On July 14, 2021, the 7th Circuit affirmed an order of summary judgment in favor of the defendant in a Title VII employment discrimination and retaliation lawsuit, in which the plaintiff alleged that he was disciplined and denied a promotion because of his race and gender as well as in retaliation for opposing unlawful sexual harassment. Logan v. City of Chicago, et al., No. 20-1669 (7th Cir. July 14, 2021). Title VII prohibits an employer from discriminating against any individual with respect to his or her compensation, terms, conditions, or privileges of employment, because of such individual’s race, color, religion, sex, or national origin. For a failure-to-promote claim,

a plaintiff must demonstrate that: (1) she was a member of a protected class; (2) she was qualified for the position; (3) she was rejected for the position; and (4) the position was given to a person outside of her protected class who was similarly or less qualified than she. If the plaintiff establishes a prima facie case of employment discrimination, the burden shifts to the defendant to articulate a legitimate, nondiscriminatory reason for the adverse employment action, at which point the burden shifts back to the plaintiff to submit evidence that the employer’s explanation is pretextual. The plaintiff’s Title VII race discrimination claim failed because the defendant’s proffered reasons for disciplining him were sufficiently nondiscriminatory. An independent arbitrator determined that he had committed misconduct sufficient to give rise to discipline. To establish pretext, the plaintiff must show that: (1) the employer’s non-discriminatory reason was dishonest; and (2) the employer’s true reason was based on a discriminatory intent. The 7th Circuit concluded that other than the fact that he is a member of a protected class, there was no evidence from which a reasonable jury could infer that his race caused him to be disciplined and therefore not promoted.
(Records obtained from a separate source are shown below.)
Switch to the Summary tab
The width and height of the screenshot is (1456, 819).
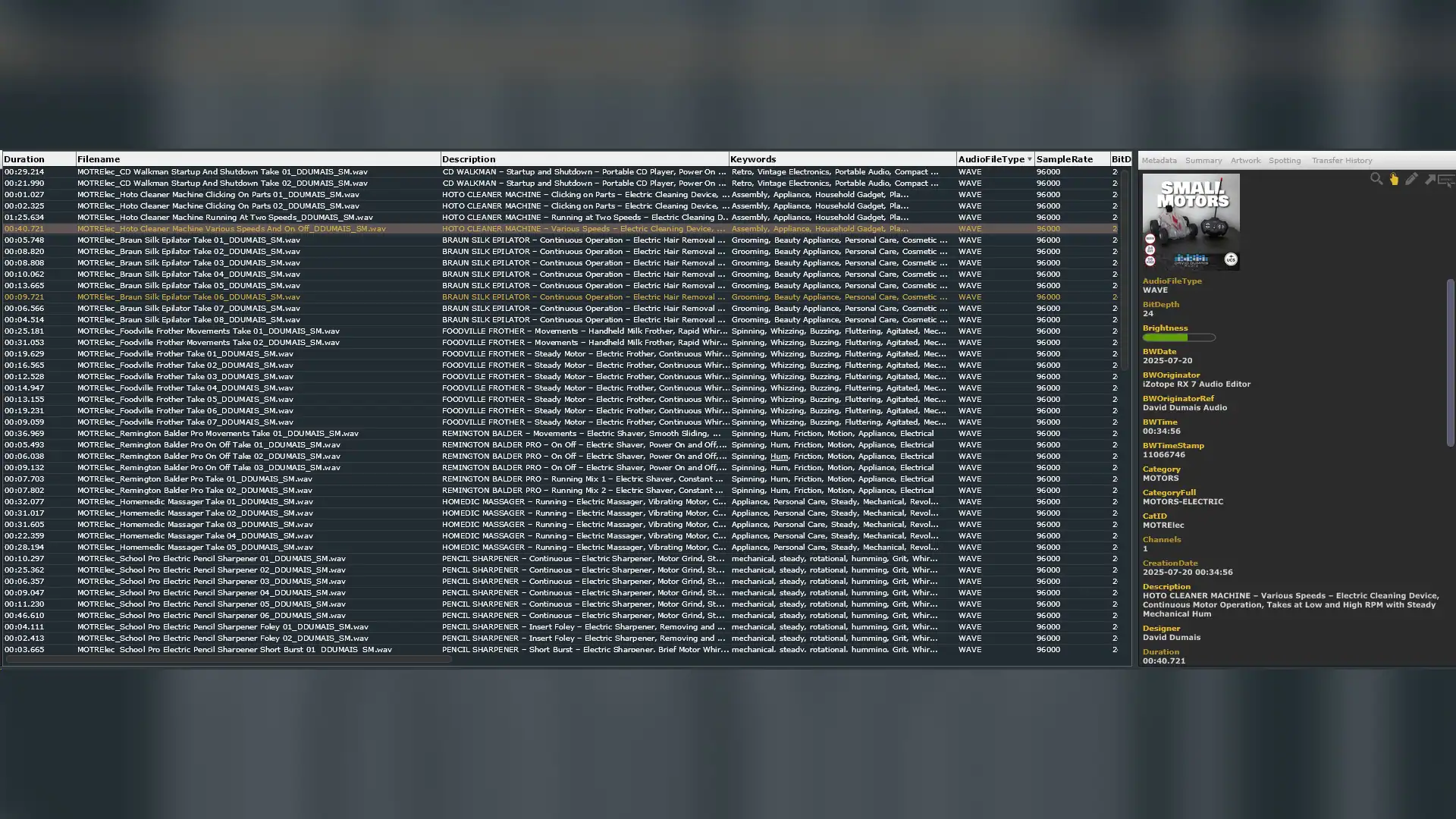pyautogui.click(x=1203, y=161)
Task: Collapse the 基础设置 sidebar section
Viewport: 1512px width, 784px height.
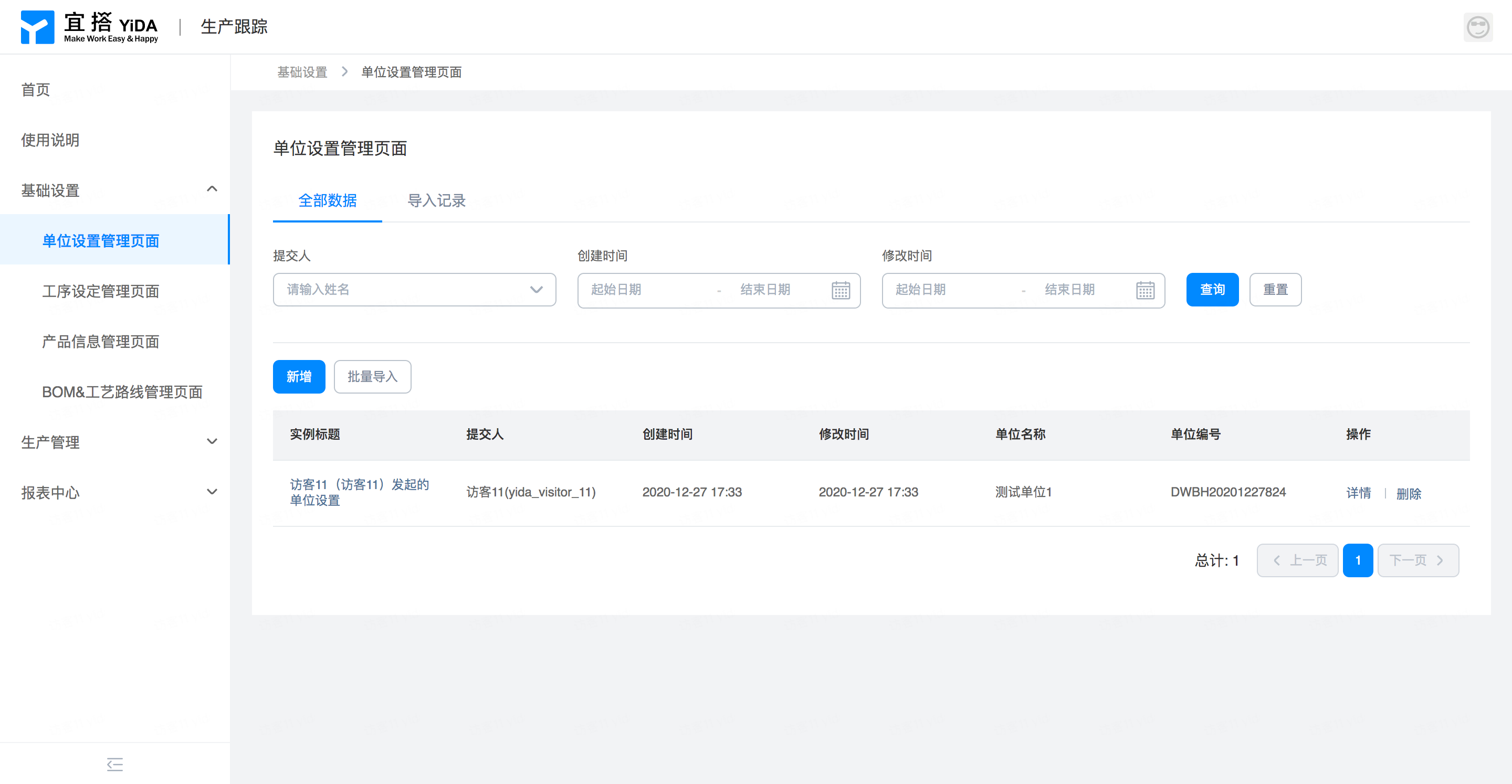Action: point(212,189)
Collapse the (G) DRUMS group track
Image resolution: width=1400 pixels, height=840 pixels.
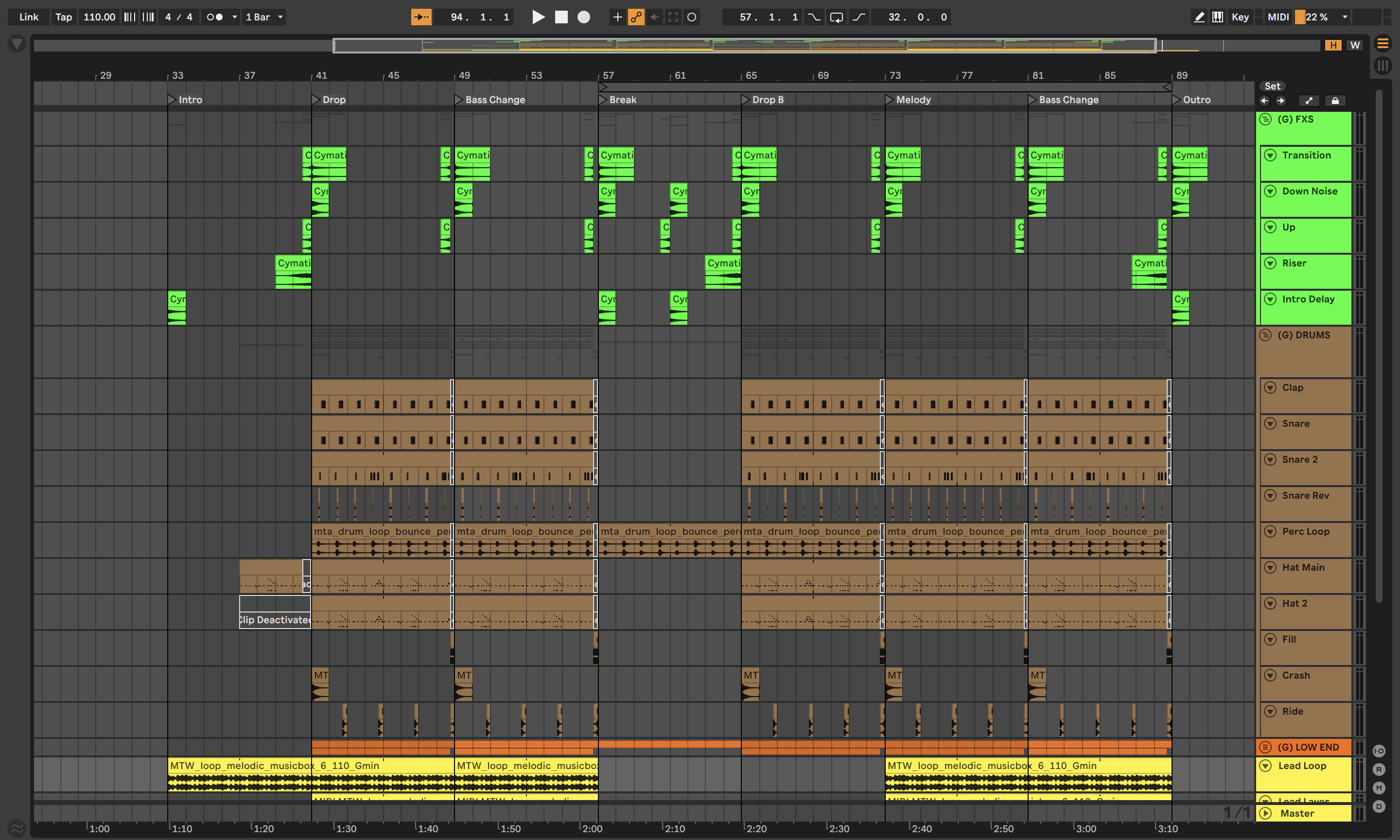[1266, 335]
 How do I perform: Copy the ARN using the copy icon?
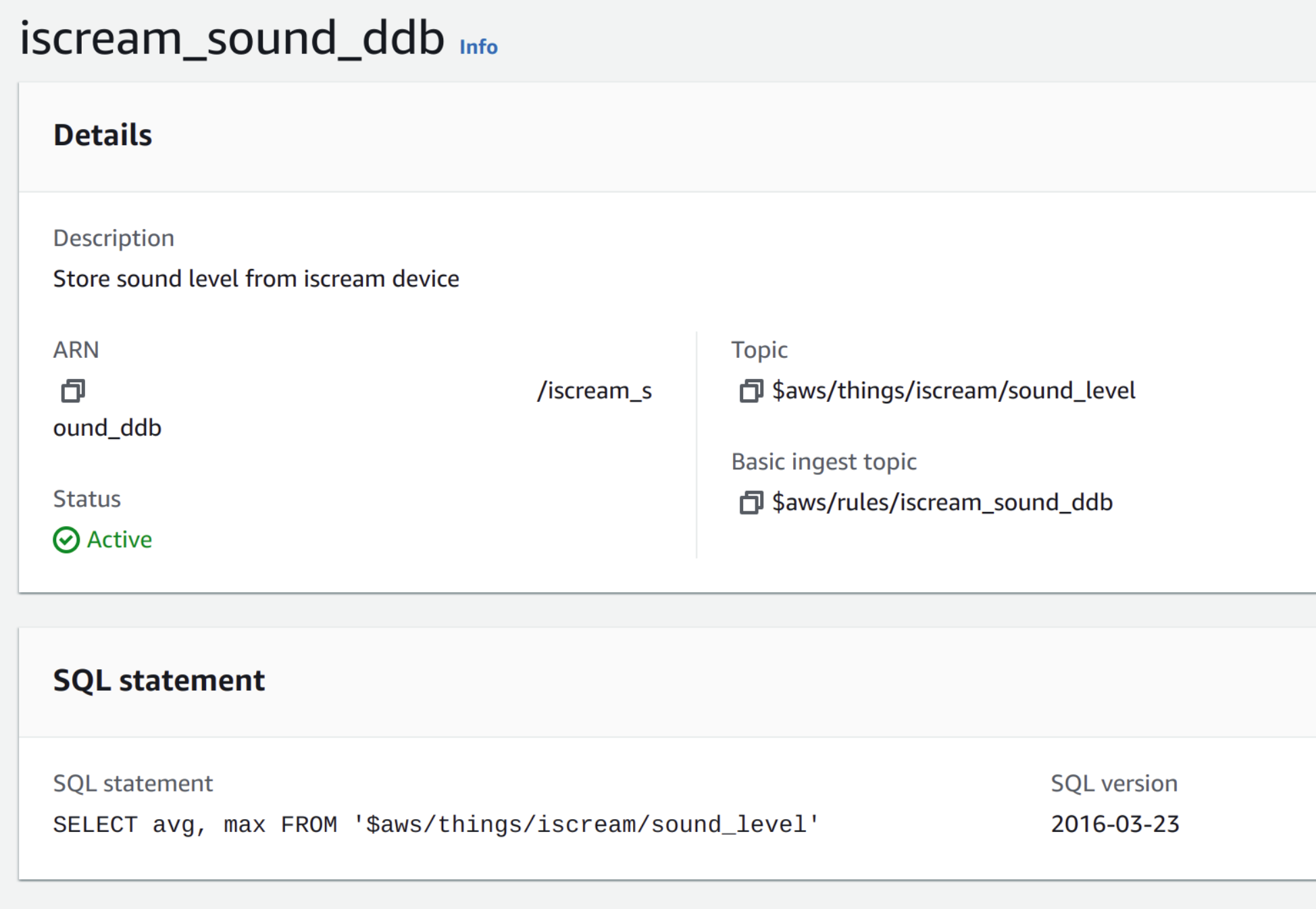coord(73,390)
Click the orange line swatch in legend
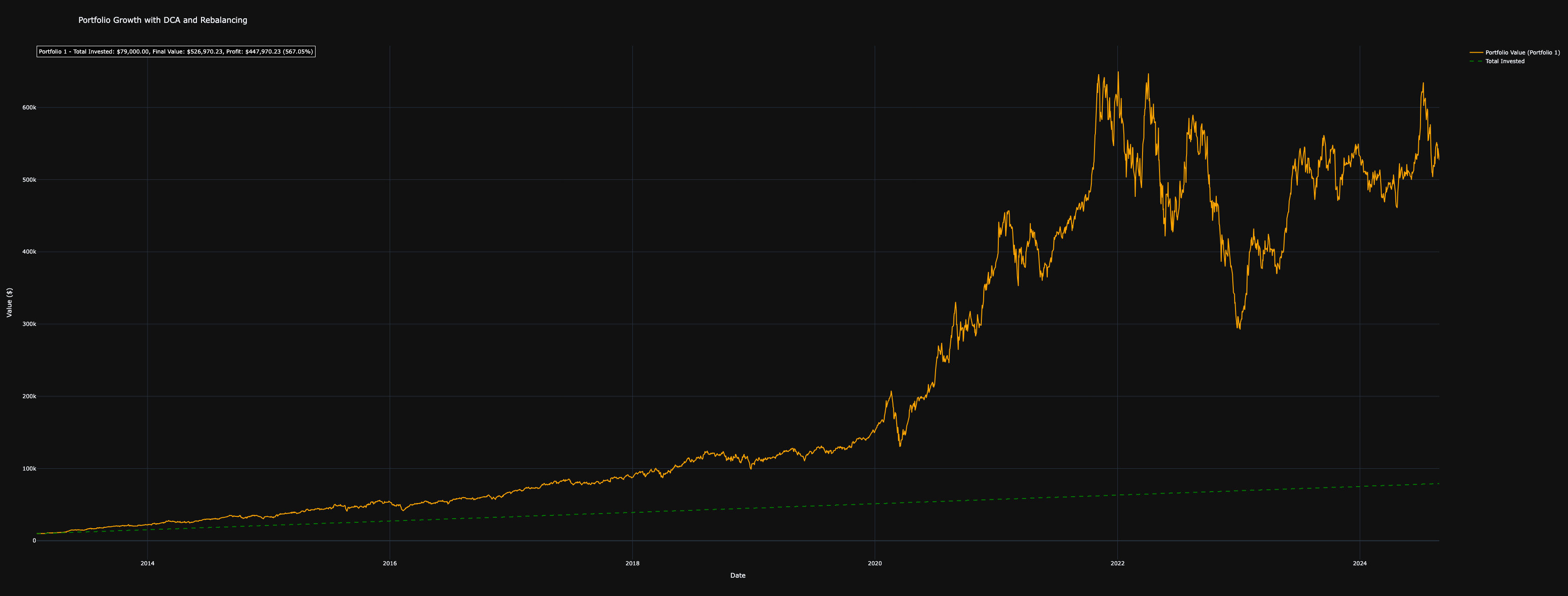Image resolution: width=1568 pixels, height=596 pixels. click(1476, 53)
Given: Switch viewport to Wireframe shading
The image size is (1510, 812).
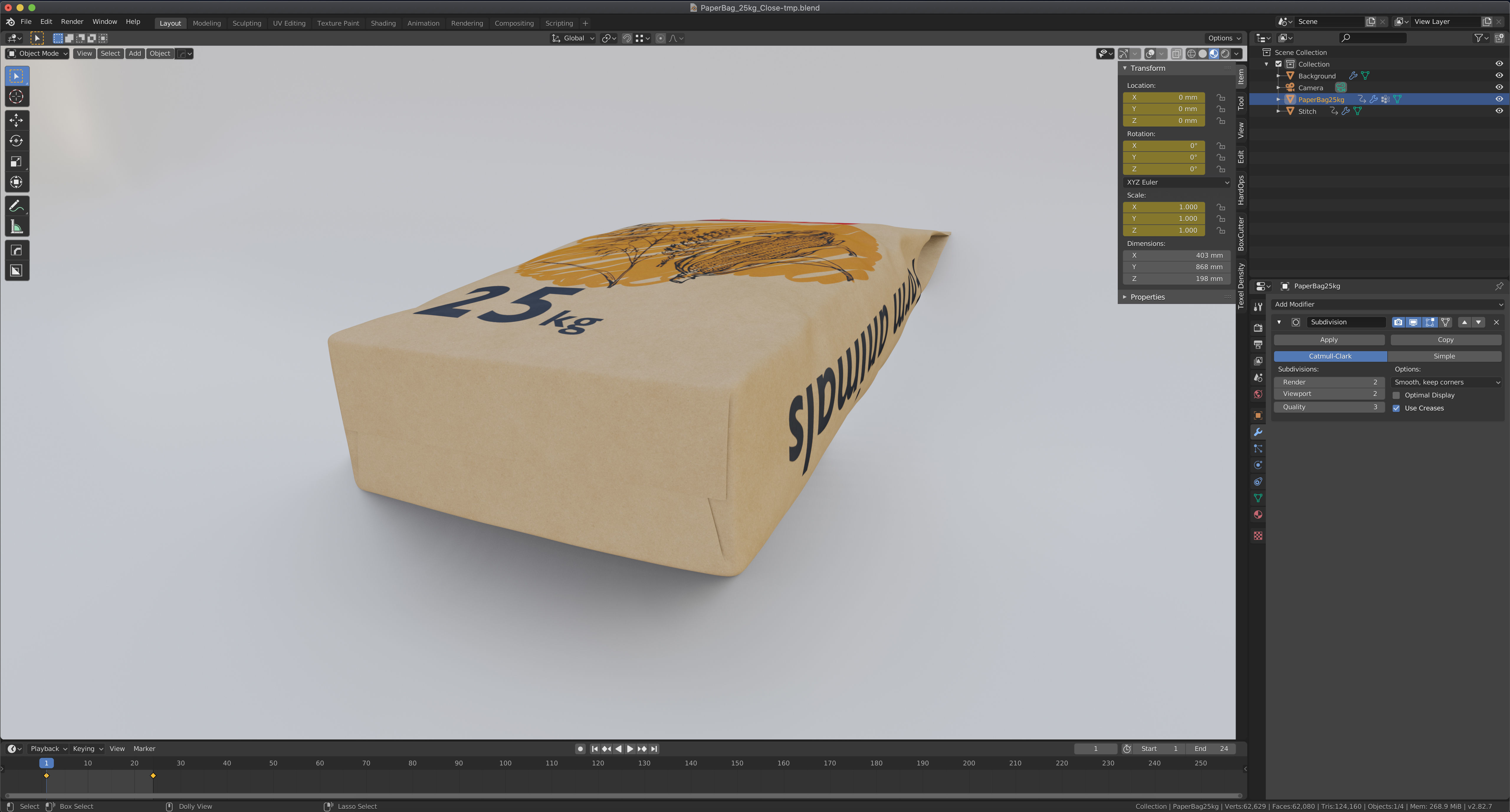Looking at the screenshot, I should coord(1191,53).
The plaintiff also claimed that he was singled out for improper discipline in retaliation for opposing unlawful sexual harassment. Title VII prohibits employers from discriminating against an employee because he or she has opposed any unlawful employment practice, or because he or she has made a charge, testified, assisted, or participated in any manner in an investigation, proceeding, or hearing. To advance a Title VII retaliation claim, a plaintiff must introduce evidence of: (1) a statutorily protected activity; (2) a materially adverse employment action; and (3) a causal connection between the two. To satisfy the first element, the plaintiff must have: (1) a subjective, sincere, good faith belief that he or she opposed an unlawful employment practice; and (2) his or her belief must also be objectively reasonable, which means that his or her complaint must involve discrimination that is prohibited by Title VII. Even if the plaintiff in this case had a subjective belief that he was opposing an unlawful employment practice, his belief was not objectively reasonable because the two individuals involved in his purported opposition to sexual harassment–the alleged harasser and the alleged victim–did not have the same employer. A defendant may be liable for sexual harassment under Title VII only if a plaintiff can establish the existence of an employer-employee relationship. Because the two individuals did not share the same employer, the plaintiff failed to show that his belief, that he was opposing an unlawful employment practice, was objectively reasonable.